WHAT YOU HAVE TO DO: Scan the records beneath this line for the line holding "Moja lokacija (127, 356)" and the line holding "Image resolution: width=148, height=2576.", then transcribe exactly those two and all lines between.
=== Begin Enclosure ===
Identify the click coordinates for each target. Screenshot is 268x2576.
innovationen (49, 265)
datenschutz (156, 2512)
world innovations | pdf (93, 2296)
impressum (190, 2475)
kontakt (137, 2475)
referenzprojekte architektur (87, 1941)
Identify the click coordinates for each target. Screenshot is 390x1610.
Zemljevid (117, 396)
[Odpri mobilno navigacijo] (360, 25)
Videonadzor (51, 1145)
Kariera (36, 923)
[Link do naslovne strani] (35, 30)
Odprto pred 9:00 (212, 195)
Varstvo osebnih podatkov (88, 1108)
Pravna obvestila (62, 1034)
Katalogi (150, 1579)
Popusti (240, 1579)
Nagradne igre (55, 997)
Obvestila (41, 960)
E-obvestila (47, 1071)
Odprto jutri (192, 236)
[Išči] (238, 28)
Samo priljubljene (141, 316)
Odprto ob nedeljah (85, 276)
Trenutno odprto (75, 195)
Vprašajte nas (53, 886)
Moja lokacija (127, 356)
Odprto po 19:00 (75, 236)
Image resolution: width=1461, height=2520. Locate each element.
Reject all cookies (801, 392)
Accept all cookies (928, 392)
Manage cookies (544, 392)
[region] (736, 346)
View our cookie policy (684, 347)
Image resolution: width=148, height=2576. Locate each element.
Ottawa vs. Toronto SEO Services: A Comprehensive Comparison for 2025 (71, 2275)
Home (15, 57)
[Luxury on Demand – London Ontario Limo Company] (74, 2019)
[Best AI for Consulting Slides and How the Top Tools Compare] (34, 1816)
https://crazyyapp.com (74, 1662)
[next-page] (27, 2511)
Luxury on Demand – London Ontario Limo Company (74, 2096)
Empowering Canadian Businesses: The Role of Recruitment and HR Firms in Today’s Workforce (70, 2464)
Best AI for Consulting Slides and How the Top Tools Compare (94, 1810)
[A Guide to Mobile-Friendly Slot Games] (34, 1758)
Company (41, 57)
=== End Enclosure ===
REPLY TO THE TASK:
Moja lokacija (127, 356)
Odprto po 19:00 (75, 236)
Image resolution: width=1461, height=2520. Locate each element.
Reject all cookies (801, 392)
Accept all cookies (928, 392)
Manage cookies (544, 392)
[region] (736, 346)
View our cookie policy (684, 347)
Image resolution: width=148, height=2576. Locate each element.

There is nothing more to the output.